APPROX_COUNT_DISTINCT (Lakehouse v1)

Estimates the number of distinct values in a data set with the HyperLogLog algorithm.

The HyperLogLog algorithm provides an approximation of the number of unique elements using little memory and time. Consider using this function when dealing with large data sets where an estimated result can be accepted. In exchange for some accuracy, this is a fast and efficient method of returning distinct counts.

To get an accurate result, use COUNT_DISTINCT. See Examples for more explanations.

Analyze Syntax

func.approx_count_distinct(<expr>)

Analyze Examples

func.approx_count_distinct(table.user_id).alias('approx_distinct_user_count')
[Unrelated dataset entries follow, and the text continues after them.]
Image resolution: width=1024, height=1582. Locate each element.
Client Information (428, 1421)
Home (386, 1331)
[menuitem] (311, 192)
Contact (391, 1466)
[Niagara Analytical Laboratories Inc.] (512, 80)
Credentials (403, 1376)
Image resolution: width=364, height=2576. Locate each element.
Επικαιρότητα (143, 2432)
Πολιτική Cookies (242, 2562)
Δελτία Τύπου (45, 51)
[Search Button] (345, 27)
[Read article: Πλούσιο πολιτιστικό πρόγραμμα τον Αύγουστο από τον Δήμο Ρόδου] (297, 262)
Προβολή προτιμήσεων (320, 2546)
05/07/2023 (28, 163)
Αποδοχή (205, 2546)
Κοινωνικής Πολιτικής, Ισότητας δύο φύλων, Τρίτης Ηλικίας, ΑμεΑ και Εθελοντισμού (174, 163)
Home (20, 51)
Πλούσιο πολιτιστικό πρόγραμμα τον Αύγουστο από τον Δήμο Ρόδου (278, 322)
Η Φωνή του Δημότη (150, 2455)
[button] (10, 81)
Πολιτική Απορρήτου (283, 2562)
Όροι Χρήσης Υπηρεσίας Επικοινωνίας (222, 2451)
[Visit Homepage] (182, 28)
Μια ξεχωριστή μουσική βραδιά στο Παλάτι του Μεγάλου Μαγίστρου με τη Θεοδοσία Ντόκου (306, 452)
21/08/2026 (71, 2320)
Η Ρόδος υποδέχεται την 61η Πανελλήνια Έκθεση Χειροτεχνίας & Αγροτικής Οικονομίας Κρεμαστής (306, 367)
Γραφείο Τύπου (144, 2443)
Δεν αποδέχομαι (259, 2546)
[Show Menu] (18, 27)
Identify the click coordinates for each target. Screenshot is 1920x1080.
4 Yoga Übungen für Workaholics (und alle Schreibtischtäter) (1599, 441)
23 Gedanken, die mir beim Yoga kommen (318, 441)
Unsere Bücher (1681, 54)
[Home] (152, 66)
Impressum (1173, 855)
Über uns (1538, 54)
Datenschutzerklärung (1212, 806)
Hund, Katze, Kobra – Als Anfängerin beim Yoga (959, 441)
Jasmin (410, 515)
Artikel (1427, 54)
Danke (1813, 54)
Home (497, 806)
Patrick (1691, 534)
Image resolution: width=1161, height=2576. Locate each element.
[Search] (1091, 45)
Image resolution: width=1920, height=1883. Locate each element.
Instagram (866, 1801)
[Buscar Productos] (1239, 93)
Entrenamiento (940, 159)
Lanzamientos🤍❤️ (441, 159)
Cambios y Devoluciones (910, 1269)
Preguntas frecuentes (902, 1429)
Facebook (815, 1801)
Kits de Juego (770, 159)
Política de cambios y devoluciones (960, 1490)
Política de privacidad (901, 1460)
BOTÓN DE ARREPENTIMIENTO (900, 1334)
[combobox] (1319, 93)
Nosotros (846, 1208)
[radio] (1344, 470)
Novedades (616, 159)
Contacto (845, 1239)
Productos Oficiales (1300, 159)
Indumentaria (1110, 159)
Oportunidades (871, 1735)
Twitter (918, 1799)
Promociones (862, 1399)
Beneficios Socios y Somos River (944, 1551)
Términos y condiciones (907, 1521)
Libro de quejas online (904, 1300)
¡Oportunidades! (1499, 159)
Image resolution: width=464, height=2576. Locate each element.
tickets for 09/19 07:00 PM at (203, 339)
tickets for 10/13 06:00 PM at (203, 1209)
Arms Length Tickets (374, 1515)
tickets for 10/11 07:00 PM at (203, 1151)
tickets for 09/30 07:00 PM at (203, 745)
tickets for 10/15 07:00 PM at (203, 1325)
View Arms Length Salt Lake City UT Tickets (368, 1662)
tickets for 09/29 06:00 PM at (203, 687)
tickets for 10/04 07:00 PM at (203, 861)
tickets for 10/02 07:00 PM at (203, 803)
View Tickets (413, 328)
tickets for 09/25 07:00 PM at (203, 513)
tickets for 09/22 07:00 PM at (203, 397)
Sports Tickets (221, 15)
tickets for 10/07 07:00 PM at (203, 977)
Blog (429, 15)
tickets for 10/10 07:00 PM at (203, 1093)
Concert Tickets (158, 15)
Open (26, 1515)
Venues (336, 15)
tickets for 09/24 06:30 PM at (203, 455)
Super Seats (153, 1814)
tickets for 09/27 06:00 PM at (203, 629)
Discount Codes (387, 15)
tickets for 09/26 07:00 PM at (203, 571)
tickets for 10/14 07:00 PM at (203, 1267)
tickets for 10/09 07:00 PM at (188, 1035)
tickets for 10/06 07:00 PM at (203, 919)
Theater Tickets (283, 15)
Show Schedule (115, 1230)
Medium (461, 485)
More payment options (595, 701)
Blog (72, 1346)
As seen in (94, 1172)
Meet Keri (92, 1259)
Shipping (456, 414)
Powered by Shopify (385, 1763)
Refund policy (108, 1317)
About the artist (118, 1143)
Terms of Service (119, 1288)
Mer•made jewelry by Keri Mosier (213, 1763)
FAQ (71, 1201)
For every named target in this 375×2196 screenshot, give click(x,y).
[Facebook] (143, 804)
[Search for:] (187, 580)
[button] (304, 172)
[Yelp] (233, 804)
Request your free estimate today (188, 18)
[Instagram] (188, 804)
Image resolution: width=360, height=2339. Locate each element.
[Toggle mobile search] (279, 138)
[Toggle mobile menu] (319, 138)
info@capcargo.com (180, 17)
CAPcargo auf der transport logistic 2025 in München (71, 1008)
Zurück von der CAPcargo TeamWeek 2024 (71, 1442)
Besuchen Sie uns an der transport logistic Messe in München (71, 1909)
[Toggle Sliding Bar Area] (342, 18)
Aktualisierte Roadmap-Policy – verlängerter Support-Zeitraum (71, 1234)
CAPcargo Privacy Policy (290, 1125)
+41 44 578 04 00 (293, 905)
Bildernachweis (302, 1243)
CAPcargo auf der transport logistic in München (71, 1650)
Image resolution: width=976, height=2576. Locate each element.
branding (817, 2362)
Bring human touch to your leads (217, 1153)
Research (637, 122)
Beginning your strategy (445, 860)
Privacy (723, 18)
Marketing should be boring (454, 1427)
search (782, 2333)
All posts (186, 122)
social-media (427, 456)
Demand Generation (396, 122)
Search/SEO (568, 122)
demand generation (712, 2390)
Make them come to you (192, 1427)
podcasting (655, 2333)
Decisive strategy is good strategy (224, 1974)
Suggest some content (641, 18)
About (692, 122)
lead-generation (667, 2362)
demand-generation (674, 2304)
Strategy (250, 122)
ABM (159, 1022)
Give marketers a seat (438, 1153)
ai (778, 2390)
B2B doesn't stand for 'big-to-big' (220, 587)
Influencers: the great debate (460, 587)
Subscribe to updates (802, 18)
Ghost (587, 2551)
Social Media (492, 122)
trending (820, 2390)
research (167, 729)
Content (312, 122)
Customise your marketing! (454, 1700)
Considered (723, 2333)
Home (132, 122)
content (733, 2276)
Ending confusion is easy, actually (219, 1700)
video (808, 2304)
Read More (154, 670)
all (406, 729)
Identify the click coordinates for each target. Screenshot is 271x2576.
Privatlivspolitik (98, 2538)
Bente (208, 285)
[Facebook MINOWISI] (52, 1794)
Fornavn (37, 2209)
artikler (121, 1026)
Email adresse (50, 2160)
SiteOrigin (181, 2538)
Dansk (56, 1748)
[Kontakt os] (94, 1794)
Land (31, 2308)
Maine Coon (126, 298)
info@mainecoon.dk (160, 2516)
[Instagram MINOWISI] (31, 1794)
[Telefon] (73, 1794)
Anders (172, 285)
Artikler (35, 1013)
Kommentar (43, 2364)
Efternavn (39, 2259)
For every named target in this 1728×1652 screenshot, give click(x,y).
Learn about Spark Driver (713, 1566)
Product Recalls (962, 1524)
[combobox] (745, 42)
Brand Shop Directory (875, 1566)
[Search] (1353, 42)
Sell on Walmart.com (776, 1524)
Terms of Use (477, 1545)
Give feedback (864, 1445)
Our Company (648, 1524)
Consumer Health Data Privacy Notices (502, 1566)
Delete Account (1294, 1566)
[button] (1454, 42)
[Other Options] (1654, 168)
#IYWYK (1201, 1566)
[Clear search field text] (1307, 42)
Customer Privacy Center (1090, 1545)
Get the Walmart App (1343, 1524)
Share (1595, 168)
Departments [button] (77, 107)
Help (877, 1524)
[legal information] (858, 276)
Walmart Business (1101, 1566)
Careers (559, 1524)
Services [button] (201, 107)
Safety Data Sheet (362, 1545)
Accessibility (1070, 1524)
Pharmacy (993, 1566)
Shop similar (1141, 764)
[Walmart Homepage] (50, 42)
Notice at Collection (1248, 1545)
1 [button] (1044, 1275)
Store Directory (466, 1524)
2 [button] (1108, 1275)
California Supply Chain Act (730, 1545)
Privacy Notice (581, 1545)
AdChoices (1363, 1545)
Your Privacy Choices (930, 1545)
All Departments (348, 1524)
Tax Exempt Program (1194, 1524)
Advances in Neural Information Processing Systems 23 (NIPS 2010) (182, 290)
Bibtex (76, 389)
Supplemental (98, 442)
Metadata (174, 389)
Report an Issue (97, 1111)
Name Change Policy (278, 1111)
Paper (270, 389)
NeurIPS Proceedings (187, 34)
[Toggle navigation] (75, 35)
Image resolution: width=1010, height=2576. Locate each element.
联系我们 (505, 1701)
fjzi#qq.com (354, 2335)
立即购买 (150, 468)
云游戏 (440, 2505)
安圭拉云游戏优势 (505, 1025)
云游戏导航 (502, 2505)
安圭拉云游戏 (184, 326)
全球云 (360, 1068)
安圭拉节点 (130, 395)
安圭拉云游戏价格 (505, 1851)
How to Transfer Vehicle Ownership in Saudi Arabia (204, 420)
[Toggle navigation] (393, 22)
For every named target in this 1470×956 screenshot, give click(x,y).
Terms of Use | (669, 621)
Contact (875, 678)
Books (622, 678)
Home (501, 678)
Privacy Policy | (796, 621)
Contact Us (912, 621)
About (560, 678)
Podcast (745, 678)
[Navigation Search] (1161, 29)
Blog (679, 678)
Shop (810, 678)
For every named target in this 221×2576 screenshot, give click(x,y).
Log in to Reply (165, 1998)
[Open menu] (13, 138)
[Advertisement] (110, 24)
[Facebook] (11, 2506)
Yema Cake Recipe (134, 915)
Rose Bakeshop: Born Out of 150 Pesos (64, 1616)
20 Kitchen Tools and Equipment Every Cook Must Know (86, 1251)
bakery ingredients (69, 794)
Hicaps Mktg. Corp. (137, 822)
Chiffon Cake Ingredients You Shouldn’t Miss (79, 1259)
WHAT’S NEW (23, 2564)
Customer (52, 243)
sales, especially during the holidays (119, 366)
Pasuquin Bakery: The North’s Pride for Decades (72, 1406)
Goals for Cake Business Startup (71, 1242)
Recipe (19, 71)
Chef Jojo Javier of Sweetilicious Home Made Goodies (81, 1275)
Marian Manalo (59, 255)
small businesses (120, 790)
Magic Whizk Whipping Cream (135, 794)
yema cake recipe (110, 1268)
| approx_distinct_user_count |
|----------------------------|
|             4              |

SQL Syntax

APPROX_COUNT_DISTINCT(<expr>)

Return Type

Integer.

SQL Examples

Create a Table and Insert Sample Data

CREATE TABLE user_events (
  id INT,
  user_id INT,
  event_name VARCHAR
);

INSERT INTO user_events (id, user_id, event_name)
VALUES (1, 1, 'Login'),
       (2, 2, 'Login'),
       (3, 3, 'Login'),
       (4, 1, 'Logout'),
       (5, 2, 'Logout'),
       (6, 4, 'Login'),
       (7, 1, 'Login');

Query Demo: Estimate the Number of Distinct User IDs

SELECT APPROX_COUNT_DISTINCT(user_id) AS approx_distinct_user_count
FROM user_events;

Result

| approx_distinct_user_count |
|----------------------------|
|             4              |